Vor 50 Jahren trat die letzte Neufassung des Betriebsverfassungsgesetzes (BetrVG) in Kraft. Die Arbeitswelt ist heute eine andere. Das Gesetz gehört daher modernisiert. Eine Expertengruppe aus Wissenschaft und DGB-Gewerkschaften hat daher einen Reformvorschlag vorgelegt. Wir haben den Leiter der Gruppe, Dr. Thomas Klebe, zu einigen Details befragt.

Eine Gruppe von Expertinnen und Experten aus den DGB-Gewerkschaften, der Hans-Böckler-Stiftung sowie Jura-Professoren von den Universitäten Göttingen und Bremen hat ein detailliertes Reformkonzept in Form eines Gesetzesvorschlags erarbeitet, das am 6.4.2022 der Presse vorgestellt wurde.

Einträge im Datensatz:
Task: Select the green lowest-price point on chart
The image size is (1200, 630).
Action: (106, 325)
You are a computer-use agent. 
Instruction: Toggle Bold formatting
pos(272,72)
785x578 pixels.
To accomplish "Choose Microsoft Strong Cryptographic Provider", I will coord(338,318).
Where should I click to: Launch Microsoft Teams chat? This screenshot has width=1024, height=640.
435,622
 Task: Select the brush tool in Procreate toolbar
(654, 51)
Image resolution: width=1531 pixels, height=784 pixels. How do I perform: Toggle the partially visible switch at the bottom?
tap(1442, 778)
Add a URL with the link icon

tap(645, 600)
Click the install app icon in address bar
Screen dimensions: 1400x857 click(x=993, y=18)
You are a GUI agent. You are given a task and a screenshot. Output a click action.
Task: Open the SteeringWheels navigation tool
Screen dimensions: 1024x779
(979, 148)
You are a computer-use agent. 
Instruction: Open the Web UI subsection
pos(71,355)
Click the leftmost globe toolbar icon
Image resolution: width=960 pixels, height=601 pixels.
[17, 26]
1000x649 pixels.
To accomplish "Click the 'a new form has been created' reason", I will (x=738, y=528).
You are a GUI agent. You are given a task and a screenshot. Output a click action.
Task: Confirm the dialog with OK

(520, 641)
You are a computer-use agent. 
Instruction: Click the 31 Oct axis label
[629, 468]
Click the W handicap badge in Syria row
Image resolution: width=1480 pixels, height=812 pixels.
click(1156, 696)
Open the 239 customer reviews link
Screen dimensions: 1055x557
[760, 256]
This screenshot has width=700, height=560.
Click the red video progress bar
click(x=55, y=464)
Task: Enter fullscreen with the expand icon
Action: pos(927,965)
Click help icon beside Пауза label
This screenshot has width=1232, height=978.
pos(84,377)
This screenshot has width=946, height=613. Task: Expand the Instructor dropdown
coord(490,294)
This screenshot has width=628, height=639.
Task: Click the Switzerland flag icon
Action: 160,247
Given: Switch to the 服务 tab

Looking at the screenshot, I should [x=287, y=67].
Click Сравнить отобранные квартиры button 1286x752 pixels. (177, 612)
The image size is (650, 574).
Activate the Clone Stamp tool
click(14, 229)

Ihre Aufgabe: Ersetzen Sie im Auszug zum Betriebsverfassungsgesetz „Arbeitswelt“ durch „Berufswelt“. Geben Sie dazu den Abschnitt wieder, der mit „Vor 50 Jahren“ beginnt und sich bis „einigen Details befragt.“ erstreckt.

Antwortfeld:
Vor 50 Jahren trat die letzte Neufassung des Betriebsverfassungsgesetzes (BetrVG) in Kraft. Die Berufswelt ist heute eine andere. Das Gesetz gehört daher modernisiert. Eine Expertengruppe aus Wissenschaft und DGB-Gewerkschaften hat daher einen Reformvorschlag vorgelegt. Wir haben den Leiter der Gruppe, Dr. Thomas Klebe, zu einigen Details befragt.